Last, Mr Friend Maviza head of Laboratory & Blood Bank at FV Hospital, introduced new technology for the early diagnosis of infection at FV Hospital: nested Multiplex PCR technology, Maldi Tof mass spectrometry and a new generation of blood transfusion equipment

FilmArray offers results quickly and accurately, reproducing 15 to 30 infectious diseases with a high degree of safety due to its closed system. Within one hour, it can immediately identify the cause of respiratory infections, septicaemia, encephalitis and meningitis, compared with the 24 to 72 hours required by traditional methods.

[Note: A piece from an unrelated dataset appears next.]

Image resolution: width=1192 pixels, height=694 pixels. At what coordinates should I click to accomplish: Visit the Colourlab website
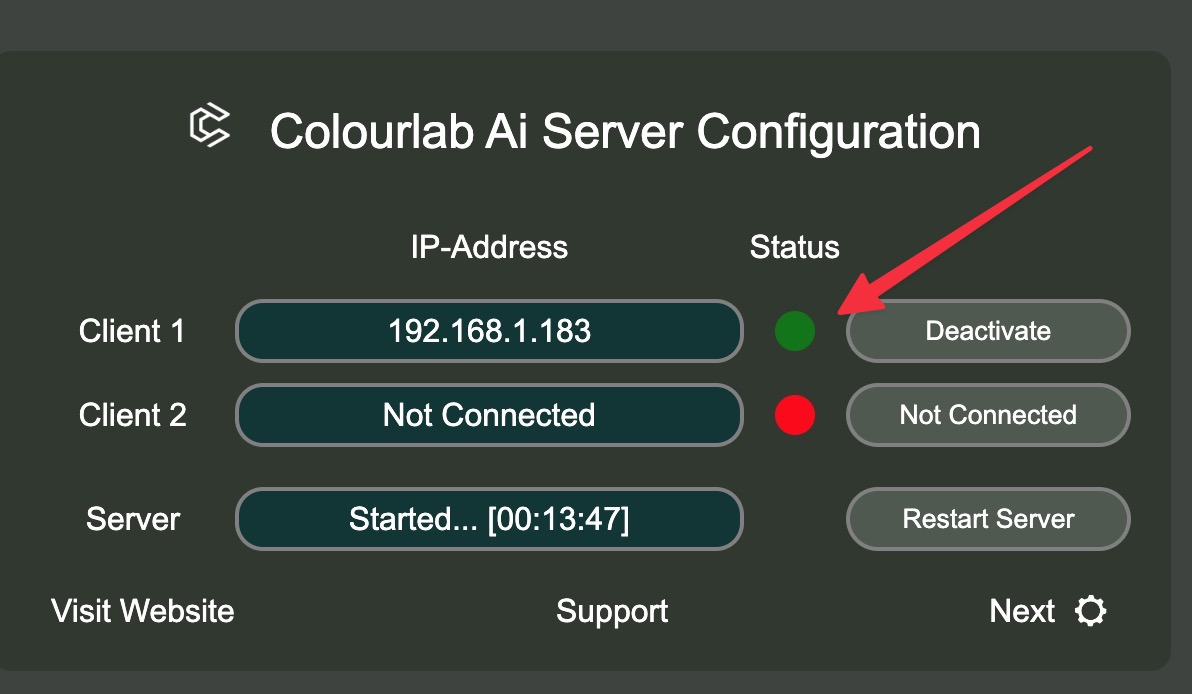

This is significant as delays can lead to more inappropriate antibiotic use, lead to complications relating to treatment and higher rates of cost and patient deaths.

New equipment such as Vitek MS and VirtuO BacT/ALERT, along with rich data platforms such as Data V3, certified with CE/IVD, can help identify 1046 kinds of bacteria and fungus.

MYLA data helps to save time retrieving information, send emergency reports about blood transfusion cases, effectively measure the frequency of appearance of bacteria, and produce antimicrobial susceptibility reports quickly and reliably.In addition, Mr Friend Maviza also taked about the antibiotic management programme at FVH, currently a key project of FV, officially deployed in July 2017.

Doctors take photo after the seminar

At the close of the seminar, doctors had gained new knowledge about the issues of drug resistance in Vietnam and discussed the various problem-solving programmes that each hospital has launched.More importantly, each participant learned more about their responsibility when examining and treating patients, and to consider prescribing antibiotics more carefully with closer consultation with patients.The use of antibiotics in the right way, at the right time, at the right dose is the best way to avoid more long term issues.